Browsing through a manufacturer’s website can offer a startling view of the product line up.  Such was the case when I sprawled through Gigabyte’s range, only to find that they offer server line products, including dual processor motherboards.  These are typically sold in a B2B environment (to system builders and integrators) rather than to the public, but after a couple of emails they were happy to send over their GA-7PESH1 model and a couple of Xeon CPUs for testing.  Coming from a background where we used dual processor systems for some serious CPU Workstation throughput, it was interesting to see how the Sandy Bridge-E Xeons compared to consumer grade hardware for getting the job done. 

In my recent academic career as a computational chemist, we developed our own code to solve issues of diffusion and migration.  This started with implicit grid solvers – everyone in the research group (coming from chemistry backgrounds rather than computer science backgrounds), as part of their training, wrote their own grid and solver classes in C++ which would be the backbone of the results obtained in their doctorate degree.  Due to the idiosyncratic nature of coders and learning how to code, some of the students naturally wrote classes were easily multi-threaded at a high level, whereas some used a large amount of localized cache which made multithreading impractical.  Nevertheless, single threaded performance was a major part in being able to obtain the results of the simulations which could last from seconds to weeks.  As part of my role in the group, I introduced the chemists to OpenMP which sped up some of their simulations, but as a result caused the shift in writing this code towards the multithreaded.  I orchestrated the purchasing of dual processor (DP) Nehalem workstations from Dell (the preferred source of IT equipment for the academic institution (despite my openness to build in-house custom hardware) in order to speed up the newly multithreaded code (with ECC memory for safety), and then embarked on my own research which looked at off-the-shelf FEM solvers then explicit calculations to parallelize the code at a low level, which took me to GPUs, which resulted in nine first author research papers overall in those three years. 

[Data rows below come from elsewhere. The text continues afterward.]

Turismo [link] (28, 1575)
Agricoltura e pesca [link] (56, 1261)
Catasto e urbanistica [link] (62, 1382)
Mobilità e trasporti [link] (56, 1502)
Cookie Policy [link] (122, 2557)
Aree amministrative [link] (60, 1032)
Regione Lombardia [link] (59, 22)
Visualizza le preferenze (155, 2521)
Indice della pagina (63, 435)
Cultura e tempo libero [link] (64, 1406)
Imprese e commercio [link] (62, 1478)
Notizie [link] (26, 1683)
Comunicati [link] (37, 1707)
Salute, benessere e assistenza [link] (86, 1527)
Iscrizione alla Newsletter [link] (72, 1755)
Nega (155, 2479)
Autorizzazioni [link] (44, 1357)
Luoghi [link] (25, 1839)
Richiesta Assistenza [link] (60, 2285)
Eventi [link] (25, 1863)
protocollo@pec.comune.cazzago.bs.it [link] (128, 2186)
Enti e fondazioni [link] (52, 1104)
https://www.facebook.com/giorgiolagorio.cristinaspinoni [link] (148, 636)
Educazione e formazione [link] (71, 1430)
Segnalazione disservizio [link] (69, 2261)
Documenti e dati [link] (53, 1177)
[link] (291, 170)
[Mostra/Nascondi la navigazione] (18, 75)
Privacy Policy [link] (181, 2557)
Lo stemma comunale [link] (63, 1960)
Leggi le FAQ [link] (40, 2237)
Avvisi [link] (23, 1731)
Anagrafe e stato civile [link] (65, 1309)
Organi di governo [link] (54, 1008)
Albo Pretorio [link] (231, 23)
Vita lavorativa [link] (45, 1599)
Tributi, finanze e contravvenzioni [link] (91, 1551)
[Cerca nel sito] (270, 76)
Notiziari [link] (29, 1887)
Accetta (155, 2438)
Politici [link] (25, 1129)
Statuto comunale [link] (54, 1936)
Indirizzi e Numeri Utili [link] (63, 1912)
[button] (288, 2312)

In a lot of the simulations written during that period by the multiple researchers, one element was consistent – trying to use as much processor power as possible.  When one of us needed more horsepower for a larger number of simulations, we used each other’s machines to get the job done quicker.  Thus when it came to purchasing those DP machines, I explored the SR-2 route and the possibility of self-building the machines, but this was quickly shot down by the IT department who preferred pre-built machines with a warranty.  In the end we purchased three dual E5520 systems, to give each machine 8 cores / 16 threads of processing power, as well as some ECC memory (thankfully the nature of the simulations required no more than a few megabytes each), to fit into the budget.  When I left that position, these machines were still going strong, with one colleague using all three to correlate the theoretical predictions with experimental results.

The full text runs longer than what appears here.